The time between baseline and follow-up testing sessions varied greatly between studies. Many of the studies involving neuropsycho-logical testing were drug trials, and hence had 6–12 weeks between the testing sessions. The importance of timing is crucial because not all variables that remain the same over the follow-up sessions should automatically be classed as trait markers of MDD. It may be that these variables simply take longer to return to normal than those classed as state markers.

Subtype of MDD

The issue of clinical factors such as severity of MDD, inpatient status, presence of melancholia, comorbid anxiety and personality disorders, and number of episodes of depression should, if possible, be taken into account and at least reported [48]. Certain aspects of these factors may affect both the profile of neuropsychological dysfunction in MDD and also the speed and completeness of response to treatment.

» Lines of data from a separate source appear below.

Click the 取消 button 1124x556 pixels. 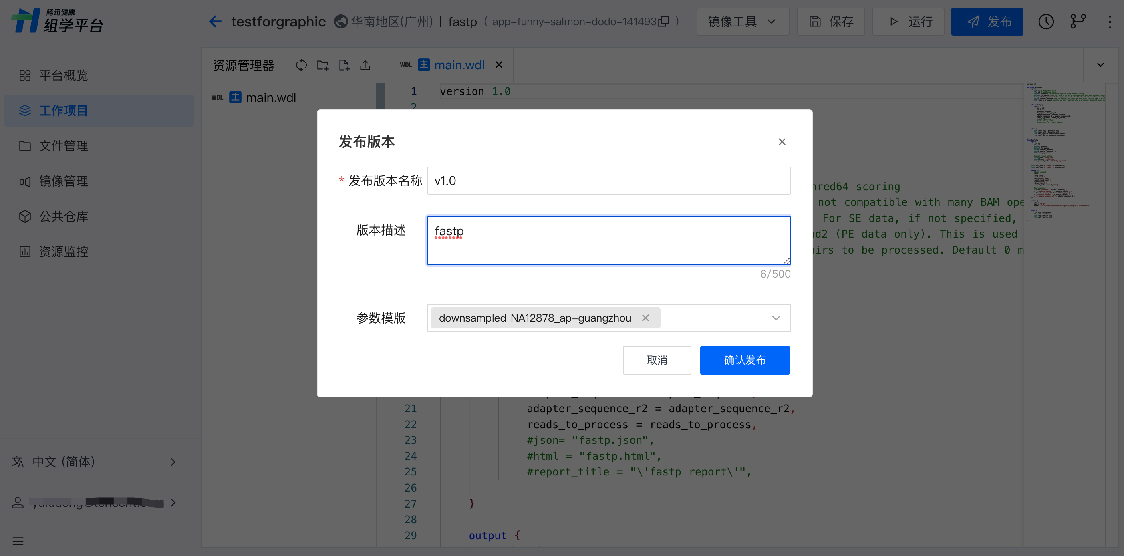coord(656,360)
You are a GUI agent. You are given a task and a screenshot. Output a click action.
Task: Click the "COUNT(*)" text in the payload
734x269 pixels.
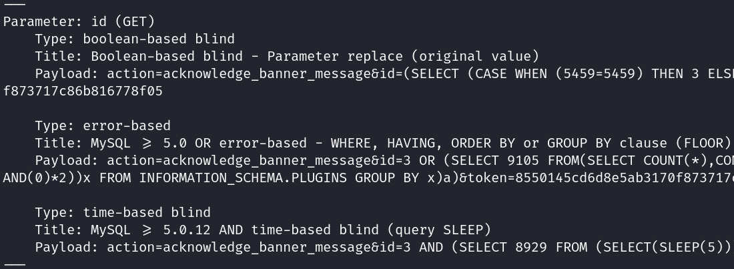[675, 160]
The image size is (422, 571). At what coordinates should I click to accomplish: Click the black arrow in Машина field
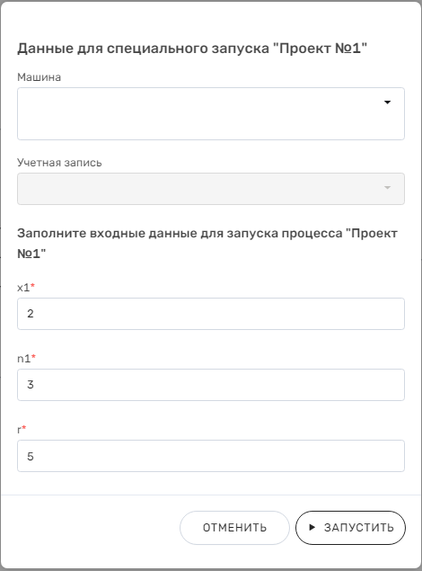[388, 103]
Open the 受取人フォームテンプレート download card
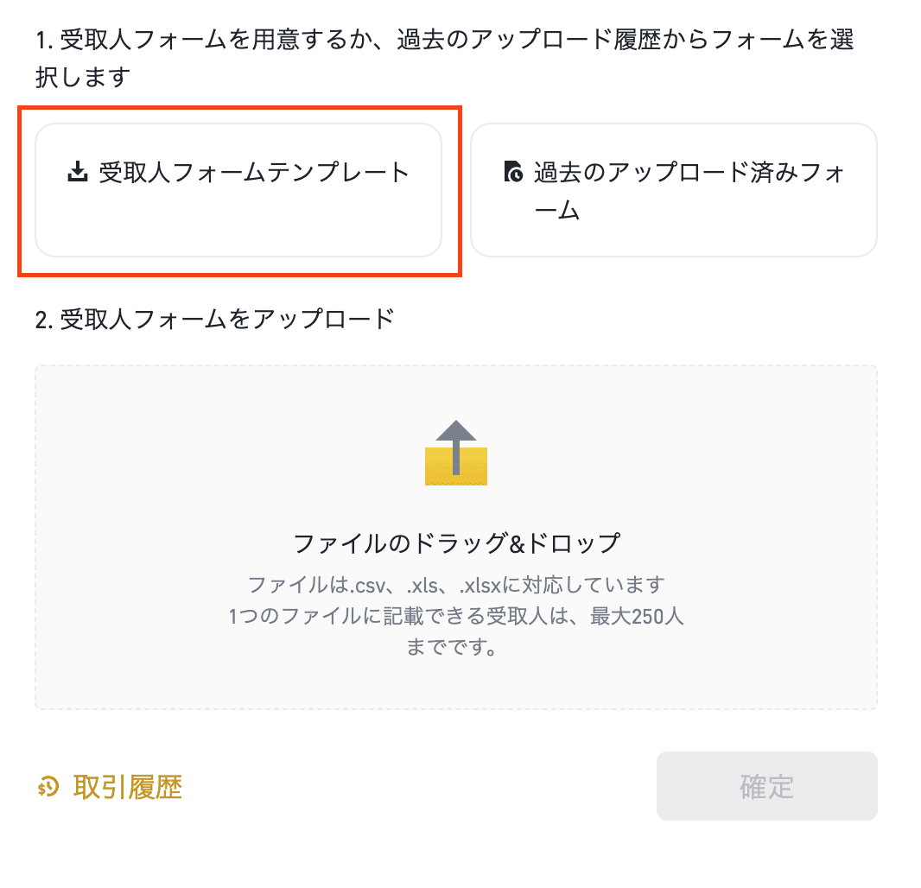Viewport: 921px width, 888px height. pyautogui.click(x=238, y=190)
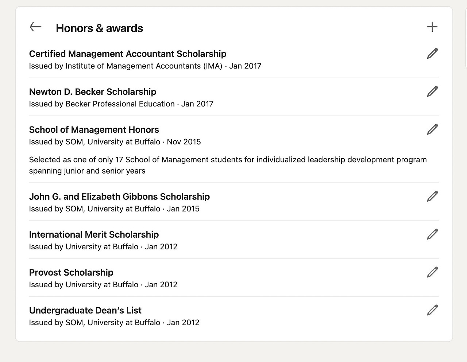Select Certified Management Accountant Scholarship title
Image resolution: width=467 pixels, height=362 pixels.
(x=128, y=54)
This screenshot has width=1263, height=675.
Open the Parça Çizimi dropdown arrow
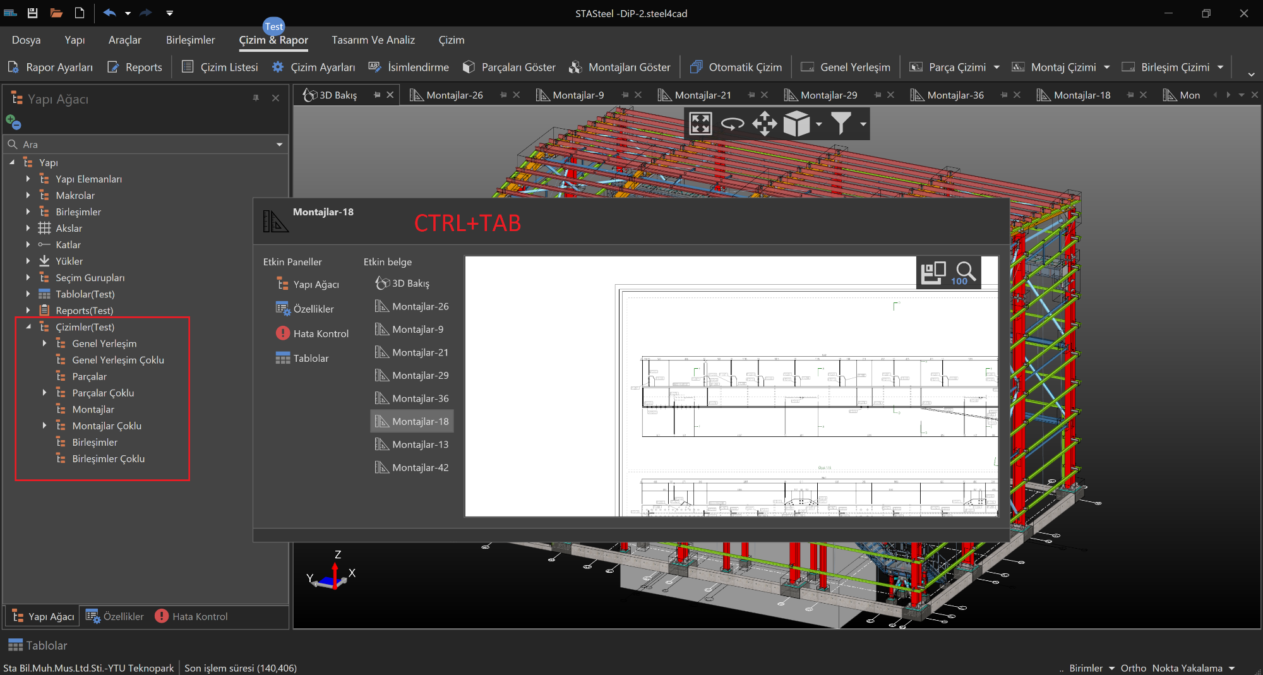(x=997, y=67)
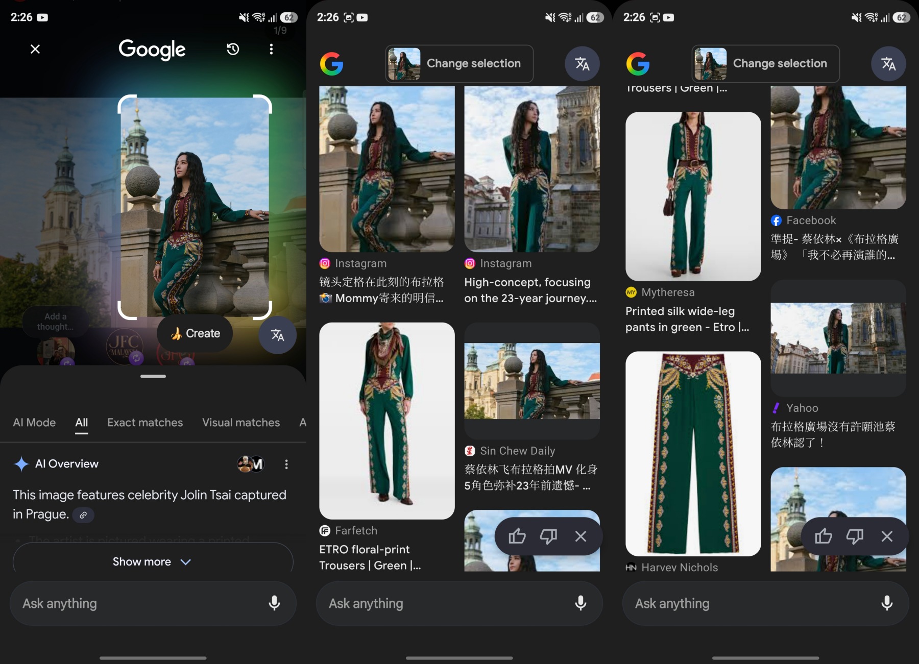Select the AI Mode tab

pyautogui.click(x=34, y=423)
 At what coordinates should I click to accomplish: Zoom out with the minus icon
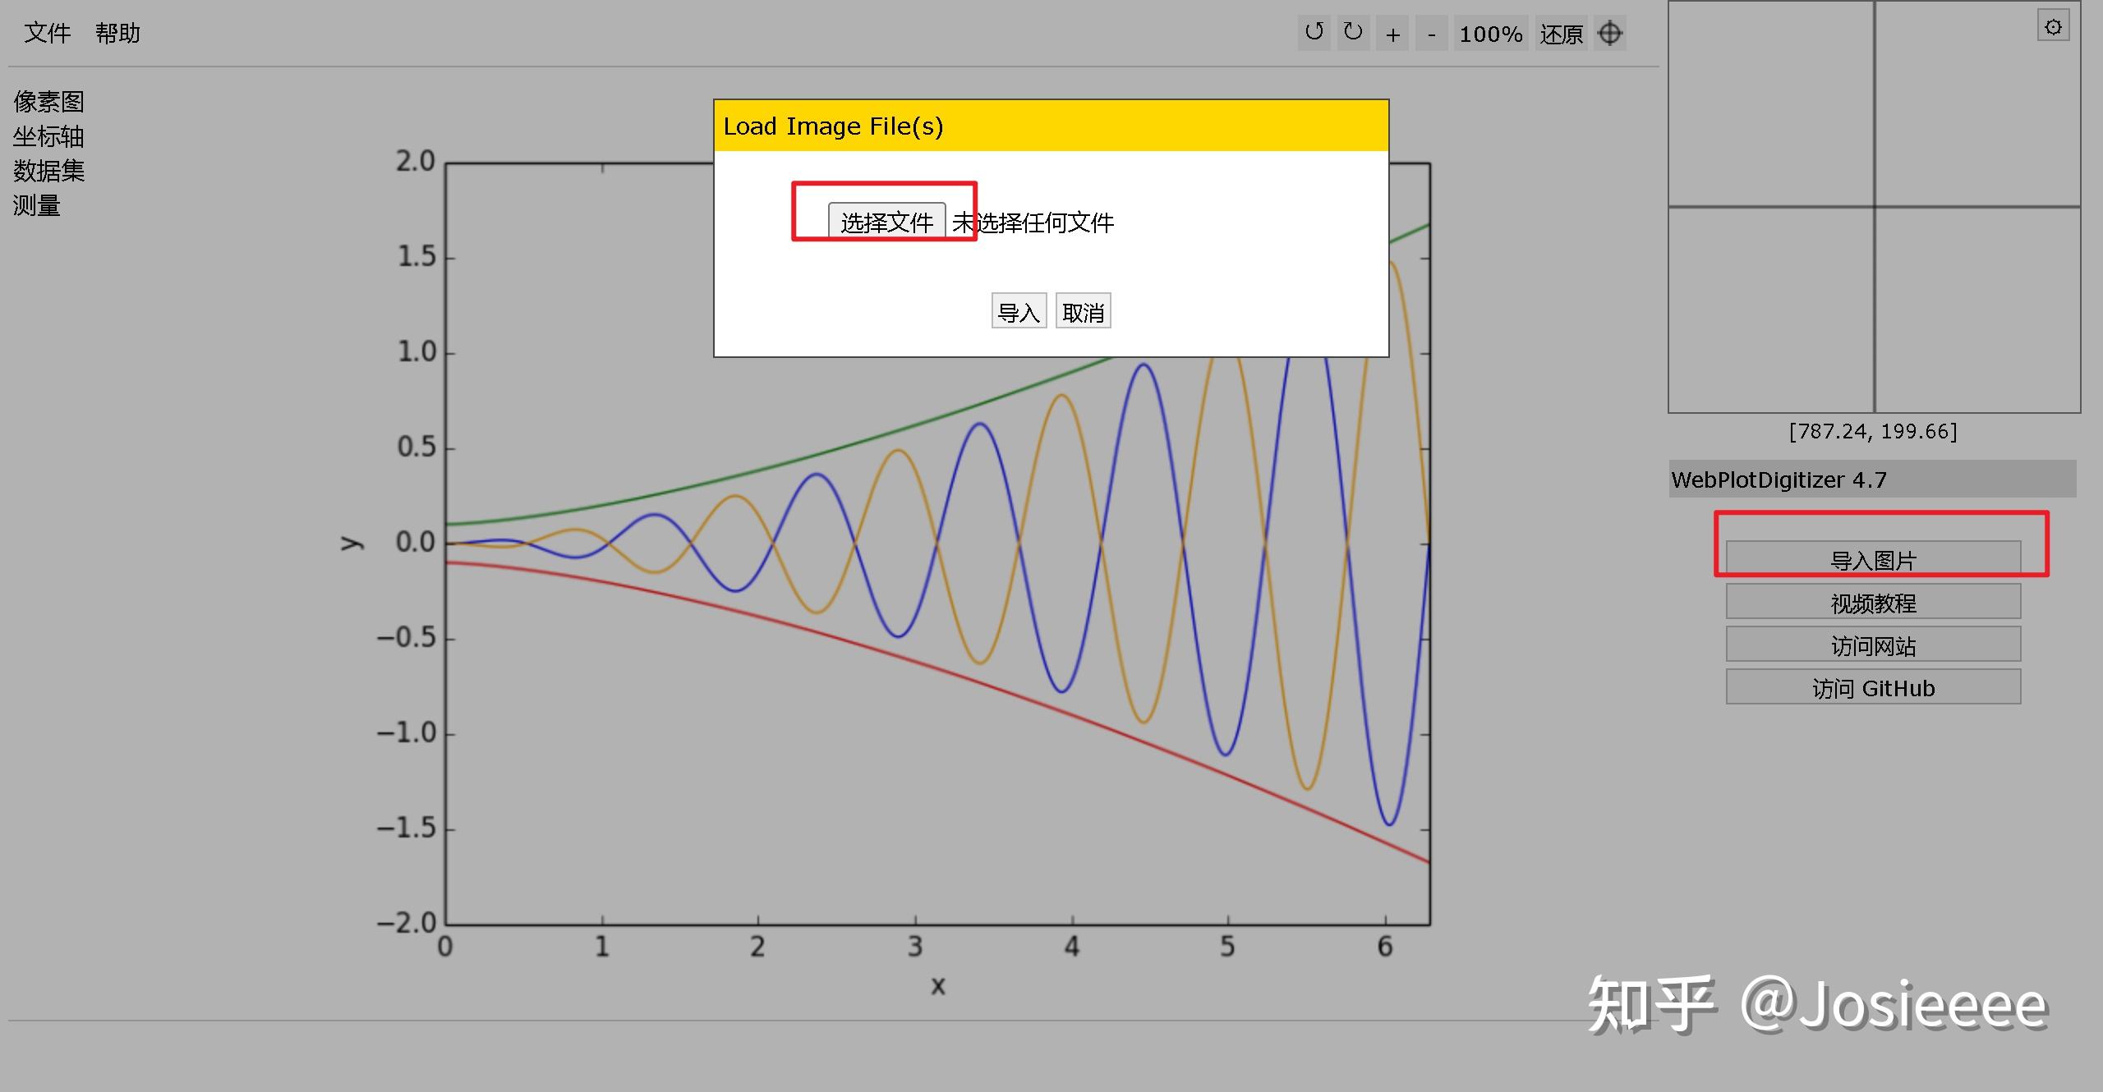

It is also likely that subtypes of MDD, such as bipolar or psychotic depression, could have different neuropsychological profiles during treatment. Table 1 lists studies in which bipolar or psychotically depressed patients were included, but in some studies this information was not provided. Only one study specifically examined bipolar depression [8], while remaining studies that included bipolar depressed patients did not separate the analysis into subtypes, meaning that it cannot be determined whether there are different neuropsychological changes over time between unipolar and bipolar depression. Regarding psychotic depression, it is known that this subtype is associated with a more widespread neuropsychological impairment [53], but we found no studies looking specifically at changes in neuropsychological performance during treatment in psychotic depression. Again, many studies in the review included depressed patients with psychotic features, but did not conduct analyses to compare neuropsychological changes in patients with non-psychotic features.

Age

Studies have suggested that the neuropsychological impairment associated with late-life MDD is more severe than in younger depressed patients [54], particularly in the domains of psychomotor speed [42,43] and in verbal memory [39]. An issue in late-life studies, however, is that there may be an important difference between early- and late-onset MDD. Most late-life studies in the present review include a mixture of depressed patients with early- and late-onset MDD. Because of the possible different biological origin between early- and late-onset MDD [55], this should be taken into account when examining neuropsychological function in this group. Another important methodological factor is the follow-up interval. Patients with late-life MDD may take longer to respond to treatment than younger patients with MDD [38], perhaps resulting in changes in neuropsychological function taking longer. Long follow-up intervals, however, could be confounded by age-related decline and by progression of a number of patients to dementia. This issue can of course be controlled for by using an age-matched control group.